When I had one of Terri's does and her buck here for a visit to try and gnaw down some brush, the only problem I had was that the goats are pushier than my sheep when it comes to feeding time. Other than that they pretty much hung out with the sheep peacefully. I did find the separate feeding a hassle because the sheep always wanted the goats feed and vice versa. Made me nervous for fear of copper toxicity. Now that the buck is older and back at Terri's place I would think twice about running a mature buck with anyone! I hope to buy a young doe from Terri to help with that brush situation since goats are better browsers than sheep.

-- Alison in NS (aproteau@istar.ca), September 24, 2001.
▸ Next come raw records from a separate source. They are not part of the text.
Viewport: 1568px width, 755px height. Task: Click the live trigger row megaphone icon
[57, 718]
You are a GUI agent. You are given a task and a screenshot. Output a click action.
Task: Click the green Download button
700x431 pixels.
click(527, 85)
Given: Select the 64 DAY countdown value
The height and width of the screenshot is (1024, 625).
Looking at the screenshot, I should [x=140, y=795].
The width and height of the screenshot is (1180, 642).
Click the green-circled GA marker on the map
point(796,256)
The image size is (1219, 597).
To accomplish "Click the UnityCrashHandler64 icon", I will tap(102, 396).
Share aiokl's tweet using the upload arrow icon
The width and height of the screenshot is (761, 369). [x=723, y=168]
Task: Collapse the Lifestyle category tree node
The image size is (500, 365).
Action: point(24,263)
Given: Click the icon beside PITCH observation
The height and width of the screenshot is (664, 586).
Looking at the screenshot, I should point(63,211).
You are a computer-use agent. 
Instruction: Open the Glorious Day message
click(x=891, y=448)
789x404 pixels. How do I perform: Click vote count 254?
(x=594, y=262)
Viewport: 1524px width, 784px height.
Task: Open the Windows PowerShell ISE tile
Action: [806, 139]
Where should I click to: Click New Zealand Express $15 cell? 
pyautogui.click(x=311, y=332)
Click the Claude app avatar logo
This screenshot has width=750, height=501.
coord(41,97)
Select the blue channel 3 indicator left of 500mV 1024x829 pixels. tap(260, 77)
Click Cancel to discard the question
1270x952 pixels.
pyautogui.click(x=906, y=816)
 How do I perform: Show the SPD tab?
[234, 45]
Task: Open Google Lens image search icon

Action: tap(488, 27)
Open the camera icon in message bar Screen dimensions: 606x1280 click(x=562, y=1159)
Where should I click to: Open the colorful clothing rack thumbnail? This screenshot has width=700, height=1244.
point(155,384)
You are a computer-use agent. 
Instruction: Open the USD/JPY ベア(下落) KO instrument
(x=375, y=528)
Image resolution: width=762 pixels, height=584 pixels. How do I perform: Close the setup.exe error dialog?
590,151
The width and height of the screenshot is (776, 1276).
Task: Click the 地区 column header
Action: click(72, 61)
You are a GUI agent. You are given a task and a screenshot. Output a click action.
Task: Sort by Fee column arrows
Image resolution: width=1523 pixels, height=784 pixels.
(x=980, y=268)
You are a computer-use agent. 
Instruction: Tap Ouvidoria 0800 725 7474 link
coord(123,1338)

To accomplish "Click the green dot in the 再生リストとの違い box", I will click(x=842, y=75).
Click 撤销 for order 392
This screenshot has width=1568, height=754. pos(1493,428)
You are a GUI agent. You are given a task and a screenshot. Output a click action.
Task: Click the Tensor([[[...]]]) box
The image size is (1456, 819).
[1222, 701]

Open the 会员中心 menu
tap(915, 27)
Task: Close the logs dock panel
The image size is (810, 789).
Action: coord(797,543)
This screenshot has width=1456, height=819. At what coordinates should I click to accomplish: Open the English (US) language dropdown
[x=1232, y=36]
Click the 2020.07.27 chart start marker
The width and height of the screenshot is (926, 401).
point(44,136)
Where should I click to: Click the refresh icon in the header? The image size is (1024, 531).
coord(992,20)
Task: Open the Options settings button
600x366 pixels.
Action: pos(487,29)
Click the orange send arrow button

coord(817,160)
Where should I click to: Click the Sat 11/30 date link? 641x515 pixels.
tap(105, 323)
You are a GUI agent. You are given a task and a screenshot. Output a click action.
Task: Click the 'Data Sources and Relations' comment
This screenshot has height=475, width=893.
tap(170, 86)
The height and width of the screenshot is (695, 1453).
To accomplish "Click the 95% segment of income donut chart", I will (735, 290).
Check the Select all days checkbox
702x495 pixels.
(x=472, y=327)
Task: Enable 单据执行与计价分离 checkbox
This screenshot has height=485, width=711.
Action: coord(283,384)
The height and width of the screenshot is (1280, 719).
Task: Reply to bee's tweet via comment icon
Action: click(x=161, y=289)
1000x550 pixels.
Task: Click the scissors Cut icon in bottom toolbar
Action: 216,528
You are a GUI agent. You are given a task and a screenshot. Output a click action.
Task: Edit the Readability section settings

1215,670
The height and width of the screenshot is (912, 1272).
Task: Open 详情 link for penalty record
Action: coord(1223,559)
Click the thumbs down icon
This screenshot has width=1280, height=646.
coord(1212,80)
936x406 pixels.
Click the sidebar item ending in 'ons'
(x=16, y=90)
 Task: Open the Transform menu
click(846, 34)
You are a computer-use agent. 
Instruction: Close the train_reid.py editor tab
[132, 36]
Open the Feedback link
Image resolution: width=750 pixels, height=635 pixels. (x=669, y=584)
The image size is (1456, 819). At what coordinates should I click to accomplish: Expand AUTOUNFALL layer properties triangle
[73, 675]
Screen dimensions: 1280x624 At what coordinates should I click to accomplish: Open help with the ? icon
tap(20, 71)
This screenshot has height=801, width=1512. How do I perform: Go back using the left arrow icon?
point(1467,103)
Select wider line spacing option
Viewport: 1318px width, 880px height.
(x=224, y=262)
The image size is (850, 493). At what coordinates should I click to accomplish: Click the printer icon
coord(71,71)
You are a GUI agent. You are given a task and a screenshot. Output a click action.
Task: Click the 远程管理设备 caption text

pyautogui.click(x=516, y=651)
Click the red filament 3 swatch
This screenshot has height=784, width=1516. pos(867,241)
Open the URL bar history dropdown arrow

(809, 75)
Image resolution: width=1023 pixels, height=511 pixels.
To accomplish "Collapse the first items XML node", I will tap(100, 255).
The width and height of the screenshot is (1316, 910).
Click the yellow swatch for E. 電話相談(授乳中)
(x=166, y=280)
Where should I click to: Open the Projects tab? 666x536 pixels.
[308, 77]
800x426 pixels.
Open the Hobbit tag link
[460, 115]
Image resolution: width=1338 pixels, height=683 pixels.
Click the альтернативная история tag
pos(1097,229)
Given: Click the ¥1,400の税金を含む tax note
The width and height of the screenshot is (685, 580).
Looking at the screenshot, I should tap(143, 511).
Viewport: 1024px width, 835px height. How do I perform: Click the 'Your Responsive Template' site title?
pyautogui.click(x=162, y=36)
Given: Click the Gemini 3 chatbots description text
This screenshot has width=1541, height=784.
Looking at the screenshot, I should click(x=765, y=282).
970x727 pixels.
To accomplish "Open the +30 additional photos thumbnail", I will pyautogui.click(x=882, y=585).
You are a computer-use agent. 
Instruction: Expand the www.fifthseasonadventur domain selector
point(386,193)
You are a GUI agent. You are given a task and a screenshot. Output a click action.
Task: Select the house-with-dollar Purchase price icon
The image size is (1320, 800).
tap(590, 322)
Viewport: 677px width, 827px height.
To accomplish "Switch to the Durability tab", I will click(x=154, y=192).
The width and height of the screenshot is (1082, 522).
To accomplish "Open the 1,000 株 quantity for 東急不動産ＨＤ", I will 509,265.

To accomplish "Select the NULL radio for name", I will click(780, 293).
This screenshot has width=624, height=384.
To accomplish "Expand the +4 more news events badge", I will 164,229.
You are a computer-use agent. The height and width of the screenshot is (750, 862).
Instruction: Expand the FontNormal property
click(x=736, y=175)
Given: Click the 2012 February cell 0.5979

I only have a few animals now (2 goats and a sheep) but at the petting farm where I used to work we ran the sheep and goats together all the time. I milk my does so they are grained on the milkstand, while the ewe is grained in a separate stall. At the petting zoo, we grained them all with a 16% sweet feed, and penned them by size so that larger goats and sheep were fed together and smaller ones were penned together. We had a separate area where we could grain animals that were not aggressive enough at the feed pan, or that had much higher requirements due to gestation or lactation. At the petting zoo, all the animals were either disbudded, or had horns that curled back along the head (like angoras, or horned dorsets). At home, I have a saanen doe and a kindergoat doe that are disbudded, and a barbados ewe that is horned (the horns lay along the head). When I had this ewe's mother, she was disbudded and was the low animal in the pecking order, but wasn't unduly harrassed. Having horns gives this ewe a little more of an edge, so that I now have a circular pecking order (saanen is dominant over kindergoat, who is dominant over barbados, who is dominant over saanen), so my barn is actually fairly peaceful. I breed one doe for a fall kidding and one doe for a spring kidding, so I stall breed my does. The same goes for the ewe. At the petting farm I had a small horned pygmy doe for a short period of time and we penned her with a very large tunis ewe, and the doe gored the ewe, so I wouldn't pen pointy horned animals with smooth horned or disbudded animals of any type. The lady who owns the buck I use lost her second buck last year when it was out on lease to someone who kept their sheep in with their goats. They have a ram and it rammed the goat, causing soft tissue damage to it's leg that couldn't be fully repaired so that the buck could no longer mount. In all of this, I guess the main reccommendation that I would make is to know your animals and facilities and decide what you can safely do that will result in the healthiest happiest animals.